As an interdisciplinary textile artist my work shifts form, intersecting between object, installation, and performance. Regardless, a consistency remains in terms of concept, materiality, technique, and process. Overall, my work explores issues of sartorial identity from an auto-ethnographic perspective. Central to this conceptual framework, all materials used are sourced from second-hand clothing. In this way, my work directly addresses through engaged action, the ecology of exploitive neocolonial practices in relation to the global garment industry.

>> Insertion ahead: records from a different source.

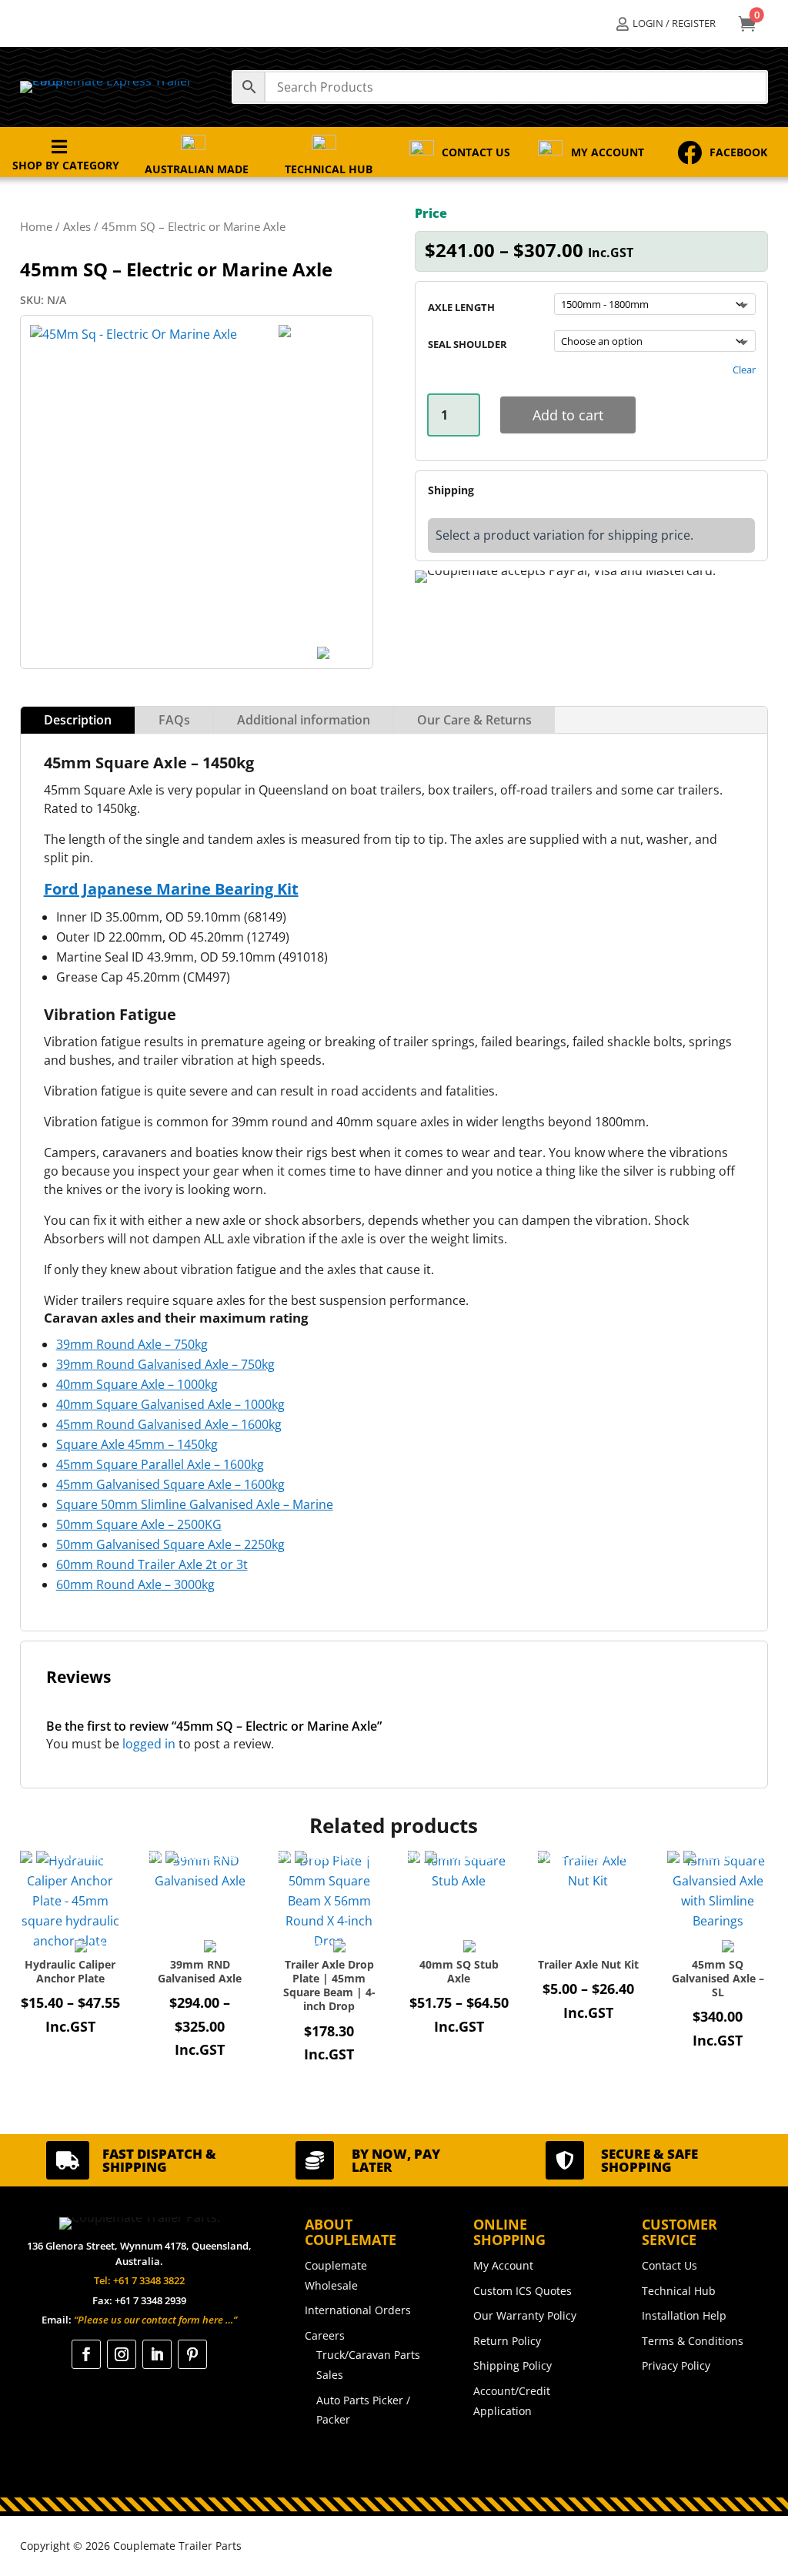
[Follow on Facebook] (86, 2354)
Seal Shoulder (467, 344)
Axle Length (461, 307)
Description (78, 719)
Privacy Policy (676, 2365)
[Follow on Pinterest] (192, 2354)
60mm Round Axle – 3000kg (135, 1584)
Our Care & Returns (474, 719)
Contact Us (669, 2265)
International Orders (358, 2310)
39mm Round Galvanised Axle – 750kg (165, 1364)
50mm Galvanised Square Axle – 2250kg (170, 1544)
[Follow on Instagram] (121, 2354)
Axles (77, 226)
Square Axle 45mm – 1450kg (137, 1444)
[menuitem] (666, 23)
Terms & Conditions (692, 2340)
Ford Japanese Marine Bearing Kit (171, 888)
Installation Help (684, 2315)
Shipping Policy (512, 2365)
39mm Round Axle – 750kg (132, 1344)
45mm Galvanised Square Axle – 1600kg (170, 1484)
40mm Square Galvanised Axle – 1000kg (170, 1404)
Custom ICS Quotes (522, 2290)
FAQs (174, 719)
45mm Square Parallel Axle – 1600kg (160, 1464)
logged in (148, 1743)
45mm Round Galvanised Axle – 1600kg (169, 1424)
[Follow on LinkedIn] (157, 2354)
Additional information (303, 719)
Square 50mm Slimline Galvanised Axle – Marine (194, 1504)
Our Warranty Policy (524, 2315)
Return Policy (507, 2340)
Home (36, 226)
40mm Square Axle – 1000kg (137, 1384)
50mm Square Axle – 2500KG (139, 1524)
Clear (744, 369)
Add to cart (568, 415)
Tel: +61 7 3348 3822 (139, 2280)
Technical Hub (679, 2290)
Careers (325, 2335)
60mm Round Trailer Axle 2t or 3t (152, 1564)
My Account (503, 2265)
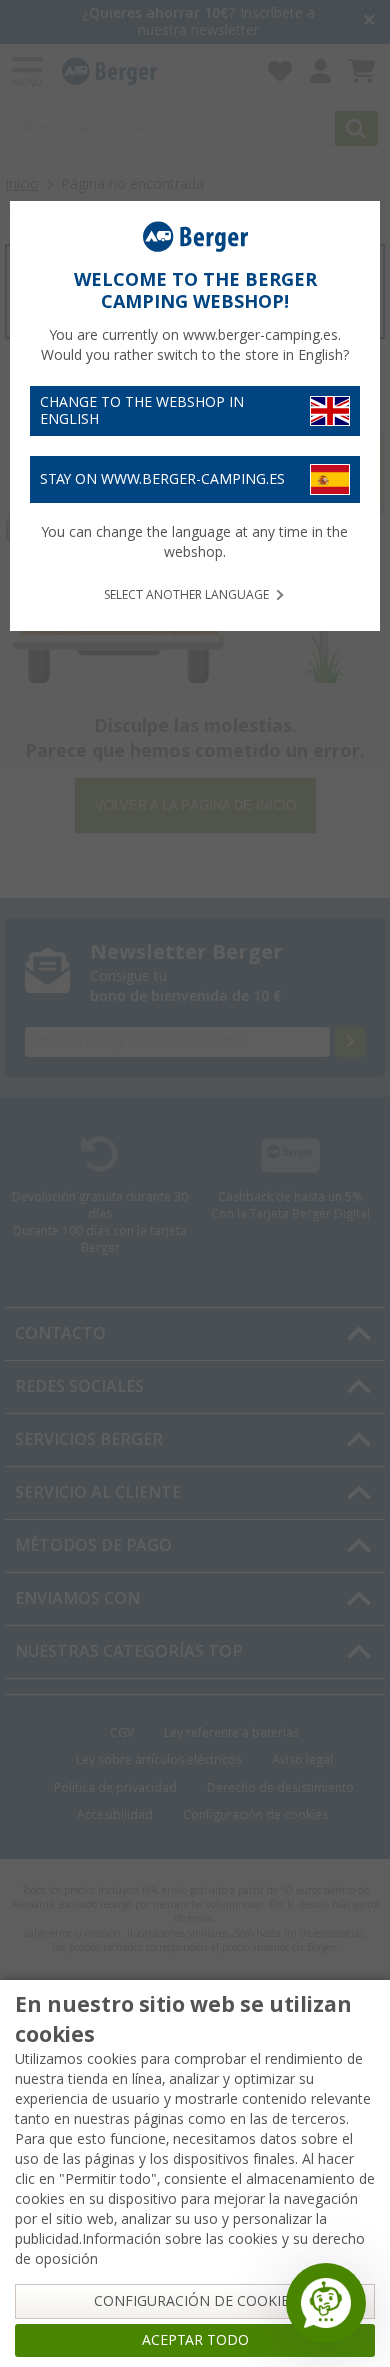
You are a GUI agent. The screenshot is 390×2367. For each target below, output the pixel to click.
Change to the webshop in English (142, 410)
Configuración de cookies (195, 2301)
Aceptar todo (195, 2340)
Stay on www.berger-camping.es (162, 479)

Just as my work offers a cultural critique through its concepts and materiality, so does it offer a countering energy of healing manifested through the specifically chosen techniques and processes. Using scissors, needle and thread, ideas of identity are deconstructed and reconstructed. The choice to limit myself to working with two basic tools (scissors and needle), allows for a direct physical relationship with the work. Slowing the regulation of time down to a human, not machine, pace through acts of cutting and stitching aligns itself to the natural rhythms of breath and heartbeat. Additionally, the repetition involved in such time consuming practices equates to that of meditation. In this way, that which could be considered monotonous is instead transformed into something sacred, a process of ritual.
As an artist, I work from a place of questioning rather than a vision of intention. By maintaining self-established artistic boundaries through concept, materiality, technique, and process I am able to let the work develop organically free from my control. Not surprisingly my work advances ahead of my own comprehension, leaving me to decipher that which has become exposed.